## What is required
Please edit the stretch of items from the line containing "Open the calculator icon in order panel" through the line containing "point(442,16)", swapping "battery indicator" for "signal strength" and leaving everything else unchanged. Return only those lines.

## Data extract
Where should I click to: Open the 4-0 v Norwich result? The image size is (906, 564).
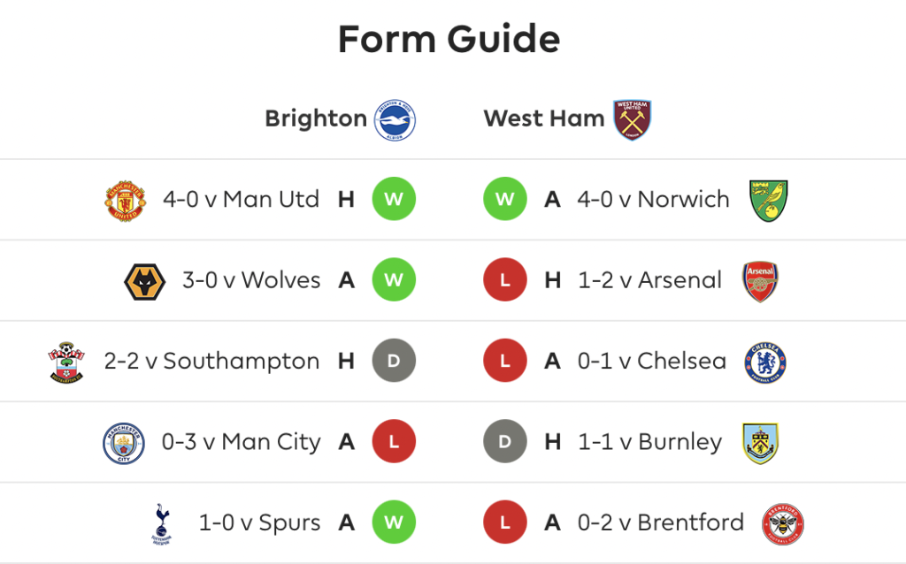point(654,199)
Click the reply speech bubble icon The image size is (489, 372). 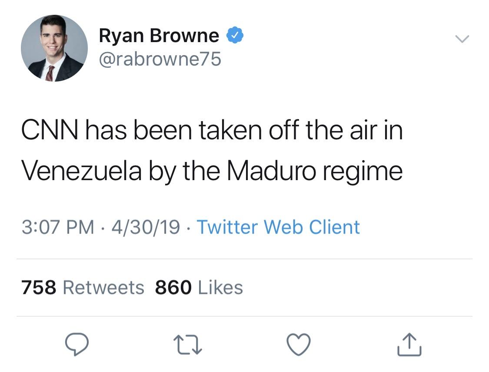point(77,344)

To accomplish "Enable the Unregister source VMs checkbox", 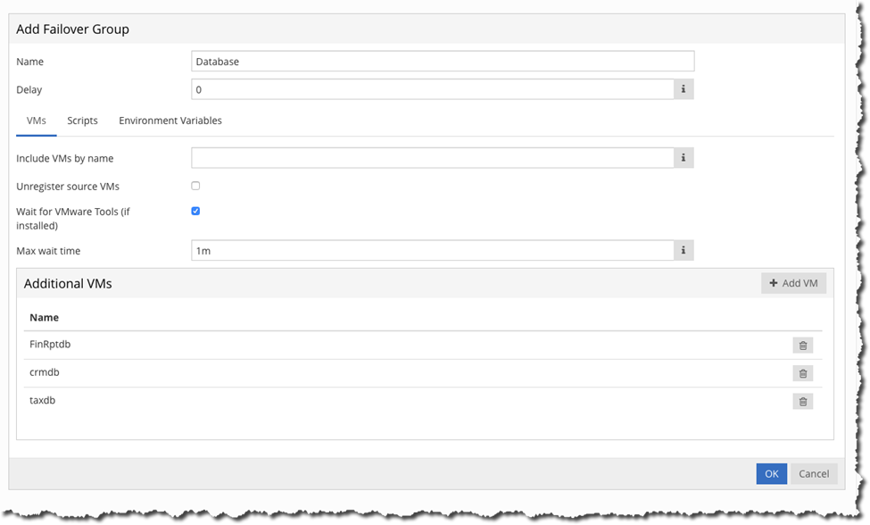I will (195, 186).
* * *
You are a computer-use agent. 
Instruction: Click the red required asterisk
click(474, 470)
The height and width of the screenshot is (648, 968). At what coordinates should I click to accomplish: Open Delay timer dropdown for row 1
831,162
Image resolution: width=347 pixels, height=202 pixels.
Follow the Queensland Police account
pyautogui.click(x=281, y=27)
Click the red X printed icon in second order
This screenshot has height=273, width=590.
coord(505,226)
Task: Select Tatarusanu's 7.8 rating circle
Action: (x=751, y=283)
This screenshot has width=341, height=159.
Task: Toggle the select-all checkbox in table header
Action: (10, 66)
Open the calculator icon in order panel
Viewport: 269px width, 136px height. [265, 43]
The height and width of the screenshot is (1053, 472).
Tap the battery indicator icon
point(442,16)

## Expected answer
Open the calculator icon in order panel
Viewport: 269px width, 136px height. [265, 43]
The height and width of the screenshot is (1053, 472).
Tap the signal strength icon
point(442,16)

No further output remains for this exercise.